Problem Set 7
Problem Set 7.1
Problem 7.1.1
设\(f_i\)表示将\(i\)变成\(1\)所需要的最小次数,有\(f_1=0\)
状态转移方程见代码
def min_operations(n):
if n == 1:
return 0
dp = [0] * (n + 1)
dp[1] = 0
for i in range(2, n + 1):
option1 = dp[i - 1] + 1
option2 = dp[i // 2] + 1 if i % 2 == 0 else float('inf')
option3 = dp[i // 3] + 1 if i % 3 == 0 else float('inf')
dp[i] = min(option1, option2, option3)
return dp[n]
Problem 7.1.2
设\(f_{i,j}\)表示考虑前\(i\)个数,是否可以选出一些数,使得这些数的和为\(j\)
状态转移方程为:\(f_{i,j}=f_{i-1,j}|f_{i-1,j-s_i}\),其中\(|\)表示按位或
注意这里是\(01\)背包,所以如果使用滚动数组的话,要使用倒序循环
边界条件见下面的代码
def subset_sum(A, S):
dp = [False] * (S + 1)
dp[0] = True
for num in A:
for j in range(S, num - 1, -1):
dp[j] = dp[j] or dp[j - num]
return dp[S]
Problem 7.2
Problem 7.2.1
(a).简单完全背包,代码见下
def can_change_unlimited(coins, v):
dp = [False] * (v + 1)
dp[0] = True
for coin in coins:
for j in range(coin, v + 1):
dp[j] = dp[j] or dp[j - coin]
return dp[v]
(b).简单\(01\)背包,代码见下
def can_change_limited(coins, v):
dp = [False] * (v + 1)
dp[0] = True
for coin in coins:
for j in range(v, coin - 1, -1):
dp[j] = dp[j] or dp[j - coin]
return dp[v]
(c).设\(f_{i,j,k}\)表示考虑前\(i\)个硬币,最多使用\(k\)个硬币,是否能够合成\(j\)
状态转移方程为:\(f_{i,j,k}=f_{i,j,k}|f_{i,j-x_i,k-1}\)
注意这里每个硬币可以使用无限次,所以必须使用正序循环
def can_change_k_coins(coins, v, k):
dp = [[False] * (k + 1) for _ in range(v + 1)]
dp[0][0] = True
for coin in coins:
for j in range(coin, v + 1): # 正序循环
for c in range(1, k + 1):
if j - coin >= 0 and c - 1 >= 0:
dp[j][c] = dp[j][c] or dp[j - coin][c - 1]

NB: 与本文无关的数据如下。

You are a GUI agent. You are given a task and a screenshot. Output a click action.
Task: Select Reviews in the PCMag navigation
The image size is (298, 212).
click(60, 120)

return any(dp[v][c] for c in range(1, k + 1))
Problem 7.2.2
(a).设\(f_{i,j}\)表示X前\(i\)个字符和\(Y\)前\(j\)个字符的LCS
状态转移方程为:
- 如果X的第\(i\)个字符等于Y的第\(j\)个字符,则\(f_{i,j}=\max(f_{i,j},f_{i-1,j-1}+1)\)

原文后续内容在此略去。